The pause was pregnant, full of possibilities, of implications. She could've taken a pin to it, burst all of its secrets onto the floor. She didn't want to be that girl. The girl who needed to hear the words, as if the saying of them mattered when he showed them all the time. His mouth opened and closed and he looked down at his feet with a slow shake of the head. "Let's go home. I'm going to cook a delicious meal and have you for dessert."

She giggled through her disappointment and then let it dissipate with the flush that crept over her cheeks.

"I do like turning you that colour."

"I know. It's terribly cruel of you."

He led the way out, "what are we going to watch tonight? It's got to be something more light hearted than Breaking Bad, please, I'm still recovering."

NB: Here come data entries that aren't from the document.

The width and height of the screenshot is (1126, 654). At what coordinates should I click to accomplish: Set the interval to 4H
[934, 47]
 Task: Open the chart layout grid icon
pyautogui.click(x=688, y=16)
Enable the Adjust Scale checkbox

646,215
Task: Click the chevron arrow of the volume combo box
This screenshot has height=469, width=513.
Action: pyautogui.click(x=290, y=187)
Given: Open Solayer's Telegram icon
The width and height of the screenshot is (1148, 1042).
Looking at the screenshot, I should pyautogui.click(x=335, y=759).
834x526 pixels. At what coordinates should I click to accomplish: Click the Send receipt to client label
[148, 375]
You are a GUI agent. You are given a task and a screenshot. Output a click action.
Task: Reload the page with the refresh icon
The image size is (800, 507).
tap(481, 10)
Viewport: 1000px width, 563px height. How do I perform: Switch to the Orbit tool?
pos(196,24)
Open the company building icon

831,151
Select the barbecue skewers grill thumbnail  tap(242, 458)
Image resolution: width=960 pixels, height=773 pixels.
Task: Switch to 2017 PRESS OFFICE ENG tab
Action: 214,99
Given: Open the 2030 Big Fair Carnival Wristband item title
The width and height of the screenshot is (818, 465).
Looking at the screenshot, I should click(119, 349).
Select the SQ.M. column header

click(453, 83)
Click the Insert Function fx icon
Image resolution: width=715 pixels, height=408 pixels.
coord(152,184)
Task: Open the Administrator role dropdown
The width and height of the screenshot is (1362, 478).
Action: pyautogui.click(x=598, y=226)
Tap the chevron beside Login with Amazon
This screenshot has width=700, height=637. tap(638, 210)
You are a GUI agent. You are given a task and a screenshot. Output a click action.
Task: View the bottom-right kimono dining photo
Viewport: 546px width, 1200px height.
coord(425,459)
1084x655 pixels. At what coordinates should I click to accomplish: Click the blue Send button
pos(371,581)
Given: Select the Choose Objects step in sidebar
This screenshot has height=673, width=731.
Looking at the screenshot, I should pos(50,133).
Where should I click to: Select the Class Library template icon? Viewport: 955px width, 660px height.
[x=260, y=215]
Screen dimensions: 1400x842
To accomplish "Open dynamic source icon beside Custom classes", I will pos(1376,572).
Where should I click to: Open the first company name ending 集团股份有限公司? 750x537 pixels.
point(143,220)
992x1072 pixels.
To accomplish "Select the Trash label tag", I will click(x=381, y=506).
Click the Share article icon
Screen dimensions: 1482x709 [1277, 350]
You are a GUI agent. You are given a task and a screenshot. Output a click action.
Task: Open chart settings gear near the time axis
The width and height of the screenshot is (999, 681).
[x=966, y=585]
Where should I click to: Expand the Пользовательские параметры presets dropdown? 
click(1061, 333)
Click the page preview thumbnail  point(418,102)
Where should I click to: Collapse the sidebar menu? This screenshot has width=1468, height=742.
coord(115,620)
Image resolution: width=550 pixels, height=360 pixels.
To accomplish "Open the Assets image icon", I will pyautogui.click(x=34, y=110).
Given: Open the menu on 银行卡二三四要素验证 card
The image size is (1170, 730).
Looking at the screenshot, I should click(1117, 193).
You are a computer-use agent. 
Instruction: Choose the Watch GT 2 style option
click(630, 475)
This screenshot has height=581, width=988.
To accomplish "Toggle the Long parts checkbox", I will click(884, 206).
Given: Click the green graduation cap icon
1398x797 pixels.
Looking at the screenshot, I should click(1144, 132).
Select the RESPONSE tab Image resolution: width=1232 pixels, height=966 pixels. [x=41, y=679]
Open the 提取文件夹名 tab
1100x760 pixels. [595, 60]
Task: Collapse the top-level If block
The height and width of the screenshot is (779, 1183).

"There are so many options." She tapped a finger on her chin, "How about Kavanagh QC?" Anthony laughed, "Judge John Deed? Wait, I've got it – Silk!" He knocked his shoulder against hers, running his fingers across her knuckles.

"I was hoping for less of a busman's holiday, sweet one."

"Black Books then."

The light sunshine of the early evening wrapped around her as they strolled across the grass to the tube station.